Je chancelai, et, en reprenant mon équilibre, je m'eloignai d'un pas ou deux.
-C'est pour l'impudence avec laquelle vous avez répondu à maman, me dit-il, et pour vous être cachée derrière le rideau, et pour le regard que vous m'avez jeté il y a quelques instants.

Accoutumée aux injures de John, je n'avais jamais eu l'idée de lui répondre, et j'en appelai à toute ma fermeté pour me préparer à recevoir courageusement le coup qui devait suivre l'insulte.
-Que faisiez-vous derrière le rideau ? Me demanda-t-il.
-Je lisais.
-Montrez le livre.
Je retournai vers la fenêtre et j'allai le chercher en silence.

-Vous n'avez nul besoin de prendre nos livres ; maman dit que vous dépendez de nous ; vous n'avez pas d'argent, votre père ne vous en a pas laissé ; vous devriez mendier, et non pas vivre ici avec les enfants riches, manger les mêmes aliments qu'eux, porter les mêmes vêtements, aux dépens de notre mère ! Maintenant je vais vous apprendre à piller ainsi ma bibliothèque : car ces livres m'appartiennent, toute la maison est à moi ou le sera dans quelques années ; allez dans l'embrasure de la porte, loin de la glace et de la fenêtre.

Je le dis sans comprendre d'abord son intention, puis quand je le vis soulever le livre, le tenir en équilibre et faire le mouvement pour le lancer, je me reculai instinctivement en jetant un cri. Je ne le fis pourtant point assez promptement. Le volume vola dans l'air, je me sentis atteinte à la tête et blessée. La coupure saigna ; je souffrais beaucoup ; ma terreur avait cessé pour faire place à d'autres sentiments.
-Vous êtes un méchant, un misérable, m'écriais-je ; un assassin, un empereur romain.
Je venais justement de lire l' "Histoire de Rome" par Goldsmith, et je m'étais fait une opinion sur Néron, Caligula et leurs successeurs.
- Comment, comment ! s'écria-t-il, est-ce bien à moi qu'elle dit cela ? Vous l'avez entendue, Eliza et Georgiana. Je vais le rapporter à maman, mais avant tout...

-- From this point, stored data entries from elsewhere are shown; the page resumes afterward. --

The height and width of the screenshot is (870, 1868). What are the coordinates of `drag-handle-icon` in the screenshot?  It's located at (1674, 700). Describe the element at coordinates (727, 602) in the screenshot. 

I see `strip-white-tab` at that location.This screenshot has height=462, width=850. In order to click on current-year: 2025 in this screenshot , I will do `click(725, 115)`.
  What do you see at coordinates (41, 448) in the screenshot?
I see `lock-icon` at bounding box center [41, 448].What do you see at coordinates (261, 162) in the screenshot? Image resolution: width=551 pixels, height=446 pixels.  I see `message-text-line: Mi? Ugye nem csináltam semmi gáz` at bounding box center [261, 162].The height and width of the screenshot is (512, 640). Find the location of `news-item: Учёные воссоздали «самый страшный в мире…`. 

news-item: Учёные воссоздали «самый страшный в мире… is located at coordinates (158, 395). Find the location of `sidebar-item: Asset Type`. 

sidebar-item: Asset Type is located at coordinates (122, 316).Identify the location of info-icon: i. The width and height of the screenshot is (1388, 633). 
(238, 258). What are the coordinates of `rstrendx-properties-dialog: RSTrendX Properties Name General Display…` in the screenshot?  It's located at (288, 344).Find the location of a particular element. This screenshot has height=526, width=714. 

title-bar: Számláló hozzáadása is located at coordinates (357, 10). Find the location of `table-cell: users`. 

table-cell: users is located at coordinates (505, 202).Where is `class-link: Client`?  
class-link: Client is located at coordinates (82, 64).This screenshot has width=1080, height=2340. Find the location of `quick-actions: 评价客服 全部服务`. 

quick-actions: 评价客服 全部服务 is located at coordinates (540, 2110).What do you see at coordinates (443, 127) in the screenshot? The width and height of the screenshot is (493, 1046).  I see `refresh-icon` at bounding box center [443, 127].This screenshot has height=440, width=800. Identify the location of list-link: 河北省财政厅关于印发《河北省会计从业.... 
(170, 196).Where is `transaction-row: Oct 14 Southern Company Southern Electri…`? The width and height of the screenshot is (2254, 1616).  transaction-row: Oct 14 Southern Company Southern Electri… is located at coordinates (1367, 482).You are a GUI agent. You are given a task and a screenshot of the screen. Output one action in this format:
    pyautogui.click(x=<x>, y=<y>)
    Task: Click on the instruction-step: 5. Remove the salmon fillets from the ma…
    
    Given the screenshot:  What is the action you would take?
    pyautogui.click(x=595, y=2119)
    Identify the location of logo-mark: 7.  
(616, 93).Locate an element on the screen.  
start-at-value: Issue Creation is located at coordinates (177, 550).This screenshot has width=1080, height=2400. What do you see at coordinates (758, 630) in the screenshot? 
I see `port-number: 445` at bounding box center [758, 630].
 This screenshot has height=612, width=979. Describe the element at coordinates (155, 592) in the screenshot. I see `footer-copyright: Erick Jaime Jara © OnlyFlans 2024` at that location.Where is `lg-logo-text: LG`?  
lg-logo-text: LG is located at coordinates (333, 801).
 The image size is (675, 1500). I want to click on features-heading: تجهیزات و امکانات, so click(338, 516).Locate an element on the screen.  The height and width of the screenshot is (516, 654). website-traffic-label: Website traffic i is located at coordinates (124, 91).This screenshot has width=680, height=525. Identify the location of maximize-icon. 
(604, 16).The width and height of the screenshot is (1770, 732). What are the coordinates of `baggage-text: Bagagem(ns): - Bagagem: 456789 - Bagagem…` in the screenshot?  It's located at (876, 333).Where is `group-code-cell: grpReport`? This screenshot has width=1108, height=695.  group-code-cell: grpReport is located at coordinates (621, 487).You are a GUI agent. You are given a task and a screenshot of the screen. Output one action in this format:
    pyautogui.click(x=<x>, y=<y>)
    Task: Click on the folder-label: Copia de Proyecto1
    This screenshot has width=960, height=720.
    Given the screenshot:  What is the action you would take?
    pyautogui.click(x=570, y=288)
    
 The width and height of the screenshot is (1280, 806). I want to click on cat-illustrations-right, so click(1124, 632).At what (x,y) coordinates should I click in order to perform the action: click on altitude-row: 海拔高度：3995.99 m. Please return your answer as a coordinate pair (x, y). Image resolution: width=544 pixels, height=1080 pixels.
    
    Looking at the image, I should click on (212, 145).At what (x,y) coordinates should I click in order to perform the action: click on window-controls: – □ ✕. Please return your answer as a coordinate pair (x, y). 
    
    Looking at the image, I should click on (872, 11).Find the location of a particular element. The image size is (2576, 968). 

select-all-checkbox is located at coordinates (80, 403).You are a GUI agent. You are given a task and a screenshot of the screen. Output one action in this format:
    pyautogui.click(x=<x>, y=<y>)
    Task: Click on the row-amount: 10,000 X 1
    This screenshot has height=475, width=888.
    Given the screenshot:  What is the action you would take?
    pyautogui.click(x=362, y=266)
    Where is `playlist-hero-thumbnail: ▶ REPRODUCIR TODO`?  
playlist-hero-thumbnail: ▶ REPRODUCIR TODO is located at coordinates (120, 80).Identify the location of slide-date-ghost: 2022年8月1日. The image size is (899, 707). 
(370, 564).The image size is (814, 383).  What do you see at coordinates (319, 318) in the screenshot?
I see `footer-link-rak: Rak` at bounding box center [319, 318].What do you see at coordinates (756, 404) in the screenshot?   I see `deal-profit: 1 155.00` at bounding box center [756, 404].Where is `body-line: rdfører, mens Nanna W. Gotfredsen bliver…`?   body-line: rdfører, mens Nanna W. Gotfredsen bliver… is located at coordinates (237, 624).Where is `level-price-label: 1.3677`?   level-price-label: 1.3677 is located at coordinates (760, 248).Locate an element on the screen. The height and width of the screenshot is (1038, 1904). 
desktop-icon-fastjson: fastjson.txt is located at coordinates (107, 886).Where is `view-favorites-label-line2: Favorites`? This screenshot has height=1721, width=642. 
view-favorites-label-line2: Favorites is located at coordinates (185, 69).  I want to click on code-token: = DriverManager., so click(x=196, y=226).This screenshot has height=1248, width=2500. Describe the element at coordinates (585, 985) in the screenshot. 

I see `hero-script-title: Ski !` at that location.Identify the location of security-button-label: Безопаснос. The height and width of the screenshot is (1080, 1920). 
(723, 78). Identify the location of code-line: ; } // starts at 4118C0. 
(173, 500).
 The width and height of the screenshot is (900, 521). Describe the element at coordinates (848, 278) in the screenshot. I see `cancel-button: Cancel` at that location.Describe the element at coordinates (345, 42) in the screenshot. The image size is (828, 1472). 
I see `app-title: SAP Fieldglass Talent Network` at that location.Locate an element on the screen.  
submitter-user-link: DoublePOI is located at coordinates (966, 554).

En disant ces mots, il se précipita sur moi ; il me saisit par les cheveux et les épaules. Je sentais de petites gouttes de sang descendre le long de ma tête et tomber dans mon cou, ma crainte s'était changée en rage ; je ne puis dire au juste ce que je dis de mes mains, mais j'entendis John m'insulter et crier. Du secours arriva bientôt. Eliza et sa soeur étaient allées chercher leur mère, elle entra pendant la scène; sa bonne, Mrs Abbot et Bessie l'accompagnaient. On nous sépara et j'entendis quelqu'un prononcer ces mots :
- Mon Dieu ! Quelle fureur ! Frapper Mr. John !
- Emmenez-la. Dit Mrs. Reed aux personnes qui la suivaient. Emmenez-la dans la chambre rouge et qu'on l'y enfermé.

Quatre mains se posèrent sur moi et je fus emportée.